Scuola: Renzi e precari parlano due lingue diverse!
di Tiziana Mazzaglia @TMazzaglia
Oggi a Bologna, in occasione della festa dell’Unità, manifestazione con feriti. Renzi non tratta sul DDL.
Il premier Matteo Renzi, in occasione della Festa dell’Unità, svoltasi oggi a Bologna, ha dichiarato:
«So che ci sono persone che mi vogliono contestare sulla scuola e sono pronto a incontrare chiunque, ma libertà è rispondere con un sorriso a chi contesta e dire che non ci facciamo certo spaventare da tre fischi: abbiamo il compito di cambiare l’Italia e la cambieremo, di non mollare e non molleremo».

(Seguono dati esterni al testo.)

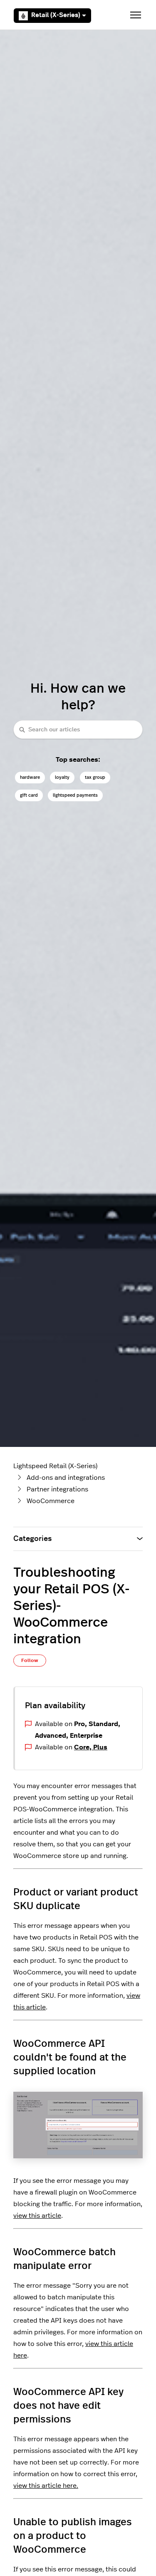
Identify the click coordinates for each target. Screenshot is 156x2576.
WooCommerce (50, 1501)
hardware (30, 777)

Una diatriba che dura da troppo tempo e che sta sfociando anche in atti di violenza. La Festa dell’Unità, infatti, non si è conclusa festosamente, ma tra feriti e ambulanze. I manifestanti non erano a viso coperto, non erano armati, eppure lo scontro fisico non è stato evitato. Renzi non si spaventa, non si arrende, offre dialogo, dice che tutti dobbiamo metterci in discussione sulla Scuola, “anche sua nonna”, ma non accetta i punti di vista di chi vive nella Scuola. Ho chiesto al prof. Marcello Pacifico, presidente del Sindacato ANIEF, di illustrare e chiarire la situazione:
«Il Governo sbaglia a non ascoltare il personale della scuola. Sono loro che possono dare consigli su come migliorarla, ma dopo lo sciopero del 24 aprile, le elezioni del Cspi e alla vigilia del nuovo sciopero del 5 maggio non è arrivato alcun invito. Il premier, poi confonde i numeri perché non ha fatto quanto promesso e atteso entro dicembre e mi riferisco al censimento su tutti i posti vacanti assegnati ingiustamente in organico di fatto. Se lo avesse fatto avrebbe scoperto che sarebbe stato possibile assumere altri 70 mila precari in più e nelle loro materie, non per coprire buchi! Il problema rimane; il tempo scuola è stato ridotto di un sesto e mai ripristinato e così non ci possono essere soluzioni corrette per risolvere il problema del precariato in presenza di differimenti dell’età pensionabile! La risposta, quindi in assenza di ascolto, da parte del governo rimarrà nelle mani dei giudici dalla cui pronuncia dipenderà l’assunzione tra il personale dello stato e il riconoscimenti dei diritti lesi durante il periodo di precariato».